Le portail de l’église est orné de trois bas-reliefs d’assez mauvais goût. Bref, je sortis de ce lieu fort satisfait de la peine que j’avois prise d’y venir. À propos, n’êtes-vous pas ennuyé de ces longs détails de peintures ? Il faut essuyer tout ce narré, puisque vous voulez avoir mon journal. C’est souvent à moi-même que j’écris ici, et pour revoir à mon retour, une seconde fois, ce qui m’aura amusé dans ma promenade.

L’après-midi fut employé à parcourir le reste d’Avignon. Nous allâmes voir la synagogue, qui pue comme ce qu’elle est. Il y a bien dix mille lampes, tant de cuivre que de verre ; après cela qui pourroit nier que ces gens-là ne soient illuminés ? La juiverie est petite et mal bâtie, et les juifs pauvres, contre leur ordinaire, mais à coup sûr ce n’est pas leur faute. Ils portent tous des chapeaux jaunes, et les femmes un petit morceau de laine jaune sur la tête.

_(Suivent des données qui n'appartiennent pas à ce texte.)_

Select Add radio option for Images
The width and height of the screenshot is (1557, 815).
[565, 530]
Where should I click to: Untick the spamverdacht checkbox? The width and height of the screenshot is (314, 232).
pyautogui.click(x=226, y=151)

Les Célestins ont un tombeau du bienheureux Pierre de Luxembourg, dont ils font à tort un grand cancan. J’aime mieux leur jardin tout rempli de palissades de lauriers, de la hauteur d’un sapin. Dans une de leurs salles, je trouvai le fameux tableau peint en détrempe par René d’Anjou, roi de Provence, leur fondateur, représentant sa maîtresse[1]. Cette femme, dont il étoit extrêmement amoureux, étant venue à mourir, dans son affliction, au bout de quelques jours, il fit ouvrir son tombeau pour la revoir encore ; mais il fut si frappé de l’état affreux de ce cadavre, que, son imagination s’échauffant de noirceur, il la peignit. C’est un grand squelette debout, coiffé à l’antique, à moitié couvert de son suaire, dont les vers rongent le corps défiguré d’une manière affreuse ; sa bière est ouverte, appuyée debout contre une croix de cimetière, et pleine de toiles d’araignées fort bien imitées. Au diable soit l’animal qui, de toutes les attitudes où il pouvoit peindre sa maîtresse, en a choisi une d’un si horrible spectacle ! Il y a dans ce tableau un rouleau contenant une trentaine de vers français du même roi, que j’ai négligé de copier, pensant que l’antiquaire Sainte-Palaye

  1. Voir sur les tableaux attribués au roi René, de Pointel, Peintres provinciaux de l’ancienne France, t. I, p. 129-152.